If you are looking for a plant that will thrive in a site with sun to partial shade and moist soil, and that features lovely flowers with interesting sword-like foliage, then Louisiana Iris is the plant for you. This tough perennial is well adapted to much of Texas, especially the acid soils and wet spring and fall condition of East Texas.
Louisiana Iris comes in a wide range of colors including blue, purple, yellow, pink, white and shades of brownish red. The flowers appear in spring on 2-3 foot stems held above the striking foliage. A single plant that is thriving in its site can form a clump 3 feet wide by 3 feet tall in two years.
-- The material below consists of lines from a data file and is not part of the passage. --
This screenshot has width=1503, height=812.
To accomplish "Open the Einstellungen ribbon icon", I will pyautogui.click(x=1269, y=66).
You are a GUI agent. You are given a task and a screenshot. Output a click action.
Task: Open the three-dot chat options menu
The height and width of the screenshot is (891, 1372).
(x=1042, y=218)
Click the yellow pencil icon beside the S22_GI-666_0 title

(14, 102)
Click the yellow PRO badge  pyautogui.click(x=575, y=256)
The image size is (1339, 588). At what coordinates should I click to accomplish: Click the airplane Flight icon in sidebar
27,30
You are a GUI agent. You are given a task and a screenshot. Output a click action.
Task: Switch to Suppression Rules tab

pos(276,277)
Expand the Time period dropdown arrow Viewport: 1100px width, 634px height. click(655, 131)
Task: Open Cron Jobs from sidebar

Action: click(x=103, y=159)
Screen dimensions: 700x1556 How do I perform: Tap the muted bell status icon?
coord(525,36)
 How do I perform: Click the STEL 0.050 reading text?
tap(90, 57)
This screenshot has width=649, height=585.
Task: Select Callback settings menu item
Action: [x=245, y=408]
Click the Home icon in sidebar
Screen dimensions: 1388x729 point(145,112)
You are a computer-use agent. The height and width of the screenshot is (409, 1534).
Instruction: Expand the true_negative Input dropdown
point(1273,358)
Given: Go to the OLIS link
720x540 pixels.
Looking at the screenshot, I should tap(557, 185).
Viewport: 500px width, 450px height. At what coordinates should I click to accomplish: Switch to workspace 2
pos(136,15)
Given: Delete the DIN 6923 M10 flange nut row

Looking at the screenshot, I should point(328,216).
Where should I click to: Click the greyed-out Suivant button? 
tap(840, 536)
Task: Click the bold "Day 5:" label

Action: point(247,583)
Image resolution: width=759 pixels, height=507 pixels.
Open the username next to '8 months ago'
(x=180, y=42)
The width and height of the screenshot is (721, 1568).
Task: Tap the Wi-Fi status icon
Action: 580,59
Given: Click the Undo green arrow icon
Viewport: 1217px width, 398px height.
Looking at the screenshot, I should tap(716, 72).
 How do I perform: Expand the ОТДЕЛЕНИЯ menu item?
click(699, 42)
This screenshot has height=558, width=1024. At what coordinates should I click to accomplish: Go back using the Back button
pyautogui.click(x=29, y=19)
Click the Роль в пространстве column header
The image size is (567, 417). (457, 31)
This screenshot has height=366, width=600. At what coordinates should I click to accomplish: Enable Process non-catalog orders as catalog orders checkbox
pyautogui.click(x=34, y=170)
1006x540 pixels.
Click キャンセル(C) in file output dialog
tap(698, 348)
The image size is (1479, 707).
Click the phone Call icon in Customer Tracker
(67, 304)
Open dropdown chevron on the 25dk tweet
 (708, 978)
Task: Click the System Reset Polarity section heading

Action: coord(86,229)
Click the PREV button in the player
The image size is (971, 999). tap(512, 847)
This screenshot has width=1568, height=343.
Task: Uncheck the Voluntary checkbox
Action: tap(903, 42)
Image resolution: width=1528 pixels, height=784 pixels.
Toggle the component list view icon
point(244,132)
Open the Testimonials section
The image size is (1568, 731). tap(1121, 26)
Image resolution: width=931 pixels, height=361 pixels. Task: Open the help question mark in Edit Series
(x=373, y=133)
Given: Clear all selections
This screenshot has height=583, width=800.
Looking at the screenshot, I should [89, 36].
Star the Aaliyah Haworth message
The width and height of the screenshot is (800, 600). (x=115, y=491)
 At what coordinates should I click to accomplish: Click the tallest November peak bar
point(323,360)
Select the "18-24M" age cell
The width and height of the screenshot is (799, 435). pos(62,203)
These clumps of green foliage add great architectural interest to the garden and will persist year round where winters are mild. They are excellent companion plants for water gardens, growing both in the water itself and on its edges.
Like most irises, Louisiana Iris likes to be planted shallow, with the tops of its rhizomes just above the soil level. They do best with frequent light feedings of compost tea, fish emulsion, or water soluble fertilizer. If not planted in moist soil, they should get extra watering.
Clumps of Louisiana Iris should be divided when they begin to produce fewer blooms. Dividing can be done in the summer, after blooming, or in early fall. Replant divided rhizomes with the top half above the soil line. Then enjoy these hardy perennials for years to come.